== Prompt ==
Of the lines in the data below, write out exactly those from the one holding "Open Page 2" through the one holding "Viewport: 1200px width, 750px height.", both included.

(Dataset entries)
* * *

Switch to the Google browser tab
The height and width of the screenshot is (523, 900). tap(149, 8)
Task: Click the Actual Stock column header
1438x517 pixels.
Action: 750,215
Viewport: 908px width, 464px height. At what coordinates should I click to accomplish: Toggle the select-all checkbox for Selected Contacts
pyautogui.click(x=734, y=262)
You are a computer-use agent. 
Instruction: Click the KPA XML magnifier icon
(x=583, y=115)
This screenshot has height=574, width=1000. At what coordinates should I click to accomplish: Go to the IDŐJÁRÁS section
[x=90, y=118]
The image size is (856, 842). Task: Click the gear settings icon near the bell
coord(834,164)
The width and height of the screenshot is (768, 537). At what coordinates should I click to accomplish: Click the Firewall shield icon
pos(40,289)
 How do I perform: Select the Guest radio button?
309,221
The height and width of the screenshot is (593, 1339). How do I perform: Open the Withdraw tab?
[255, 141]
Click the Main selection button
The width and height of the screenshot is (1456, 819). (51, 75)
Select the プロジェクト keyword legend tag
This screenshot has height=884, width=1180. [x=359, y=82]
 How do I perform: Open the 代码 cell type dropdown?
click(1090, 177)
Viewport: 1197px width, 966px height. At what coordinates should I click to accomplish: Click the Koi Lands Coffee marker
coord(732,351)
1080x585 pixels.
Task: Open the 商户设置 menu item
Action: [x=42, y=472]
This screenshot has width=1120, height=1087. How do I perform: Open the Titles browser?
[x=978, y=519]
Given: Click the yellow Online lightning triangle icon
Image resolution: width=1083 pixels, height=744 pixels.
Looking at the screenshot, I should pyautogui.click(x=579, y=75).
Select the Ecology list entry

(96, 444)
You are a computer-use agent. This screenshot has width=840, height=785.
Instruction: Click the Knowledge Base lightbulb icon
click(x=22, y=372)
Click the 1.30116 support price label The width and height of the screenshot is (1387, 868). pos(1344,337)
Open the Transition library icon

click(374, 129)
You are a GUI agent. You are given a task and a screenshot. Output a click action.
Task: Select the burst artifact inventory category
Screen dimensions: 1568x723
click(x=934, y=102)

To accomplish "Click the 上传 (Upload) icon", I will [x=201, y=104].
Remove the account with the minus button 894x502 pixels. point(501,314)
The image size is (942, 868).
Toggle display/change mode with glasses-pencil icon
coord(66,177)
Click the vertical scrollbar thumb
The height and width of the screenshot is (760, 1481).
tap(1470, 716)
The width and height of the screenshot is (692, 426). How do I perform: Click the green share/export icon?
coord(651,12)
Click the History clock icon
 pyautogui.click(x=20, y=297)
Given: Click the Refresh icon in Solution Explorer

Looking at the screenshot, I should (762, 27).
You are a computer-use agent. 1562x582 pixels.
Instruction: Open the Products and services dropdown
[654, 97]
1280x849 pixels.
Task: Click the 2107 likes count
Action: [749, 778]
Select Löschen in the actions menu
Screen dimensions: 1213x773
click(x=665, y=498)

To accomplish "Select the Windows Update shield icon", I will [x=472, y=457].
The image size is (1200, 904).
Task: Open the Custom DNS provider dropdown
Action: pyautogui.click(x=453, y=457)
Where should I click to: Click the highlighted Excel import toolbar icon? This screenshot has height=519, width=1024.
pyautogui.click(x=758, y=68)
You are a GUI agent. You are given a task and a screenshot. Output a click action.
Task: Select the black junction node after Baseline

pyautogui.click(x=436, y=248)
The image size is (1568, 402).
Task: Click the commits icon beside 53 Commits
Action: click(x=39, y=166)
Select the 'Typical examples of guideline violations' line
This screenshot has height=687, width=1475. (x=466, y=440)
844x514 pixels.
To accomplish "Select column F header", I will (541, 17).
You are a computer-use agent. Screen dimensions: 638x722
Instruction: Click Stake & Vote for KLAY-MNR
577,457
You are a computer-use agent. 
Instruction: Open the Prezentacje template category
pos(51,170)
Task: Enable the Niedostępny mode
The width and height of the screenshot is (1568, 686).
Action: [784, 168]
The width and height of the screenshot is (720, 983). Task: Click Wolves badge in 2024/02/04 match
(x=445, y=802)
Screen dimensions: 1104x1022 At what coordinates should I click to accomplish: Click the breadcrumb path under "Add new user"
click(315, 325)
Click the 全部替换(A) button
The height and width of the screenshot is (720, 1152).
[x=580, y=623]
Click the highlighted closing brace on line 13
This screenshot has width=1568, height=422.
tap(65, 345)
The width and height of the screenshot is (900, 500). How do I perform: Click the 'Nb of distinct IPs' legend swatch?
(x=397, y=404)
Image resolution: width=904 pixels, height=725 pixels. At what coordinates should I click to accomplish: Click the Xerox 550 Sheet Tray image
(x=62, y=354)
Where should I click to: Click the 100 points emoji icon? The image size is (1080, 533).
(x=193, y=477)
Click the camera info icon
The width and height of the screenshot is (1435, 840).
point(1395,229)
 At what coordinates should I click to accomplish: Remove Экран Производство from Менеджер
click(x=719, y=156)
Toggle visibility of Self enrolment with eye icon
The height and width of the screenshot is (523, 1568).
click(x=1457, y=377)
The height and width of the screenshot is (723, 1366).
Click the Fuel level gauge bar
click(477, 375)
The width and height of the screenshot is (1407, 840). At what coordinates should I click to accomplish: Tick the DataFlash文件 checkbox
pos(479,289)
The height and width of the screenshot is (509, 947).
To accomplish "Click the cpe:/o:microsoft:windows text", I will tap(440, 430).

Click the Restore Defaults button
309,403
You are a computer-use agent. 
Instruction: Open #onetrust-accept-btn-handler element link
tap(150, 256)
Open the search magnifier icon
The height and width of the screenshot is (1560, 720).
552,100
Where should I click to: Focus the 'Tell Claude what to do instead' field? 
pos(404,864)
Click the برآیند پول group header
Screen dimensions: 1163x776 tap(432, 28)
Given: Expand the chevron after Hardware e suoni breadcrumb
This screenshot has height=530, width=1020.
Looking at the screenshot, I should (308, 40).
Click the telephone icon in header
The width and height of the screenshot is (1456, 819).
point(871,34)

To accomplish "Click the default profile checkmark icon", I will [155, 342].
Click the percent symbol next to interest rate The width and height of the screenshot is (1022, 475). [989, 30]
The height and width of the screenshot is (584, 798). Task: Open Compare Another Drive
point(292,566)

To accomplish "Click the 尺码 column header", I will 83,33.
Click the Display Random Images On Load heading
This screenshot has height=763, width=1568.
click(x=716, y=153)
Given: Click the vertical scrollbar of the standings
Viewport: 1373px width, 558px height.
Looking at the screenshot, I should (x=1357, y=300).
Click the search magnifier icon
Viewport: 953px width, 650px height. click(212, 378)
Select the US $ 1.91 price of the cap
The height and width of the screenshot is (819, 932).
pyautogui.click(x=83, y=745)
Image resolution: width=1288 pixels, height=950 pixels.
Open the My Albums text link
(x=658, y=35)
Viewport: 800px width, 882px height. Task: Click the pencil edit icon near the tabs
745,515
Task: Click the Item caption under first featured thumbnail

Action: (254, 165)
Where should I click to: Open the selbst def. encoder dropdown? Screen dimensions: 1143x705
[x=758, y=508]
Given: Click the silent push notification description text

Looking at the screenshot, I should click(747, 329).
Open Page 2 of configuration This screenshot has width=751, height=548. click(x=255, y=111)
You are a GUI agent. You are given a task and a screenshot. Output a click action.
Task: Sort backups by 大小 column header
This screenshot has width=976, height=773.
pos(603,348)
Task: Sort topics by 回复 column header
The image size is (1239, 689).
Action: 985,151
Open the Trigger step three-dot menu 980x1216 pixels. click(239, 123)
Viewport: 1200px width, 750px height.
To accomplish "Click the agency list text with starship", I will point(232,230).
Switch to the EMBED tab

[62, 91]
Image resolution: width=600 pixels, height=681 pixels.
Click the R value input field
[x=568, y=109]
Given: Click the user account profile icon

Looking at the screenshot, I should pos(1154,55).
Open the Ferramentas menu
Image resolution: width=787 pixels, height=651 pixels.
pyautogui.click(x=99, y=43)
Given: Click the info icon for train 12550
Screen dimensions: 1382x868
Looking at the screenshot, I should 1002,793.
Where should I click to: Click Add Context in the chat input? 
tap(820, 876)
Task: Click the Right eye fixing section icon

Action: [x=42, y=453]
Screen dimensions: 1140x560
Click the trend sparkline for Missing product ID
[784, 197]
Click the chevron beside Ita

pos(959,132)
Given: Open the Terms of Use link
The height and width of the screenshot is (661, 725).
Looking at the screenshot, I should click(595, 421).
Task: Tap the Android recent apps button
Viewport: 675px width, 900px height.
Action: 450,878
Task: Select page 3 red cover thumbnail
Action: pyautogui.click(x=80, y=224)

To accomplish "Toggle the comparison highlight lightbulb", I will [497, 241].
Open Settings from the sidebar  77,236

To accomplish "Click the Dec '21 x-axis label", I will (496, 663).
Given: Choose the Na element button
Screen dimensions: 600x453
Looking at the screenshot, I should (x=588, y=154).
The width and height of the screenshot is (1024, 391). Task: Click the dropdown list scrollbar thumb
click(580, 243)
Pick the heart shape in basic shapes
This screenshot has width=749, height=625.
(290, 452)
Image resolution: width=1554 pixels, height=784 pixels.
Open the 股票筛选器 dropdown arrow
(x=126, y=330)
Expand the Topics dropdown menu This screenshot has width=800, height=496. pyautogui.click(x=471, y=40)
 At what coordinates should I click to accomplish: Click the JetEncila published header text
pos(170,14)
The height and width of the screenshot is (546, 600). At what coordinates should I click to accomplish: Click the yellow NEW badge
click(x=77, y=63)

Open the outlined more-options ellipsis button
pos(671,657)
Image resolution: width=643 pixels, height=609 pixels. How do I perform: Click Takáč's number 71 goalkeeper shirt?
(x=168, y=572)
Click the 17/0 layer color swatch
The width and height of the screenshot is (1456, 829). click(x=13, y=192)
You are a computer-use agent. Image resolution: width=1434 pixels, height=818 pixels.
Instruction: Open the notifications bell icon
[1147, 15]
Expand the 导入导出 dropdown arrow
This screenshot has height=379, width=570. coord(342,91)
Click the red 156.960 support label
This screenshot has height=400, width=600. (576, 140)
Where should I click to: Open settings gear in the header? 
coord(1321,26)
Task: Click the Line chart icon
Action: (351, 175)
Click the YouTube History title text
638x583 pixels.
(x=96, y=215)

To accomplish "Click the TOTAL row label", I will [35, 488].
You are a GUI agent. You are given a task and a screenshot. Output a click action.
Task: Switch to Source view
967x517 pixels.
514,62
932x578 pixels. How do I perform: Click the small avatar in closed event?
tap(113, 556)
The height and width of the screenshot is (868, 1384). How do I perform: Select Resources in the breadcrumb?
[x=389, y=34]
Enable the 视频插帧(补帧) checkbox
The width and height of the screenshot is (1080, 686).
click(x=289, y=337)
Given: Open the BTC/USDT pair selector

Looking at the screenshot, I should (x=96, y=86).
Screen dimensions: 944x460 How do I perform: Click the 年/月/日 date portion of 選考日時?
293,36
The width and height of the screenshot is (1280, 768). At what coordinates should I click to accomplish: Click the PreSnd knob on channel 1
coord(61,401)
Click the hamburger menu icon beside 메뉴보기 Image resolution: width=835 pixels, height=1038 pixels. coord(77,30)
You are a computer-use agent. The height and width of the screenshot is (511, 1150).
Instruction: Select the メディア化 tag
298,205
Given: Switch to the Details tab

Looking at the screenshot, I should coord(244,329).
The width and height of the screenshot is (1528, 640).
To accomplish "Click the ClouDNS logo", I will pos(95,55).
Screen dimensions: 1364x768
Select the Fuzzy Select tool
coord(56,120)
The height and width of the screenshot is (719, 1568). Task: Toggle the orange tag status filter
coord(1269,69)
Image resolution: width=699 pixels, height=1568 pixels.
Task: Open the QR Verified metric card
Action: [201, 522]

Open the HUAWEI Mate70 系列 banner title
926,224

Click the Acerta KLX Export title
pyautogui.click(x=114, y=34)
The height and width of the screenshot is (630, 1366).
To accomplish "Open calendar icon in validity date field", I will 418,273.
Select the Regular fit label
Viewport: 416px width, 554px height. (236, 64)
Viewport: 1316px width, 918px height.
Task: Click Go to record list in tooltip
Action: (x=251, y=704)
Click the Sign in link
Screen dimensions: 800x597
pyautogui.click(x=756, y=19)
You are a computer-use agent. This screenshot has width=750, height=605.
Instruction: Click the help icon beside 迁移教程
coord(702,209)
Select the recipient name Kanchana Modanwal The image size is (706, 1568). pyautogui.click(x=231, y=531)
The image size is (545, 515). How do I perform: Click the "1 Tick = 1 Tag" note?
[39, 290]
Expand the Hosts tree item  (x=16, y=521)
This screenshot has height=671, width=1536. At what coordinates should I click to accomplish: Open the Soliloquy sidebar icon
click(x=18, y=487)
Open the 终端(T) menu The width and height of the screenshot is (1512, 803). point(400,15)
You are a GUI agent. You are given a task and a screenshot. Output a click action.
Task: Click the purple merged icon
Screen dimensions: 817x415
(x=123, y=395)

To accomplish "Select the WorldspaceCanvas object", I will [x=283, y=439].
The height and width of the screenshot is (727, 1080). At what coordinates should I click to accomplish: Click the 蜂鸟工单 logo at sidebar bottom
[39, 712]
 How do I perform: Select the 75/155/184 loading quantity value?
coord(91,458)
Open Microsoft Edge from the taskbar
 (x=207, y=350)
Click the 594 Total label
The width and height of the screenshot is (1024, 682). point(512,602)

* * *

== Your response ==
Open Page 2 of configuration This screenshot has width=751, height=548. click(x=255, y=111)
You are a GUI agent. You are given a task and a screenshot. Output a click action.
Task: Sort backups by 大小 column header
This screenshot has width=976, height=773.
pos(603,348)
Task: Sort topics by 回复 column header
The image size is (1239, 689).
Action: 985,151
Open the Trigger step three-dot menu 980x1216 pixels. click(239, 123)
Viewport: 1200px width, 750px height.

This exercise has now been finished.